As I was reading Tim William’s Positioning for Professionals: How Professional Knowledge Firms Can Differentiate Their Way to Success , I repeatedly found myself thinking “Tim, your preaching to the choir”. This isn’t a complaint, sometimes it’s nice to be in the choir, to hear other “preaching” the same message you do, to hear how they do it differently and perhaps more clearly.
Regular readers here know that I am part of the Duct Tape Marketing Consultant network. In Duct Tape Marketing we always start out an engagement by stressing the importance of having a narrowly defined target market. As Tim so clearly points out in the first few chapters of his book, narrow doesn’t mean small. Narrow is specialized and there are plenty of large firms that have gotten that way by being specialized.

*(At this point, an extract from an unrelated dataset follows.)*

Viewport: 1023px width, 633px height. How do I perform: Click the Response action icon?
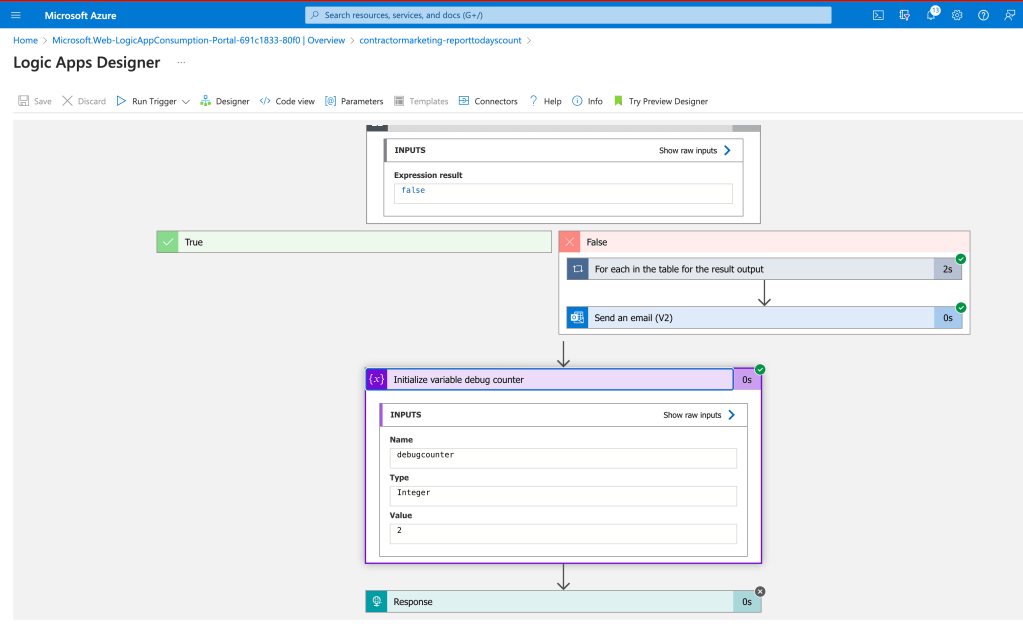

Duct Tape Marketing fans are also familiar with the concept of “differentiate or compete based on price”. Tim (and other members of Verasage) have a lot to say about pricing based on value to the customer. Chapters 9 and 10 cover pricing and value.
Another common theme I found in Tim’s book is the idea that a well defined position (or marketing strategy) actually becomes the centerpiece of your business strategy. If marketing is about setting expectations, then it is vital to make sure those expectations are held up when we interact with customers. Chapter 5 elaborates on this idea of positioning as a business strategy.
Positioning is a key component to building a profitable professional service firm. Read Tim’s book and put yourself in position to make 2011 your most profitable year yet.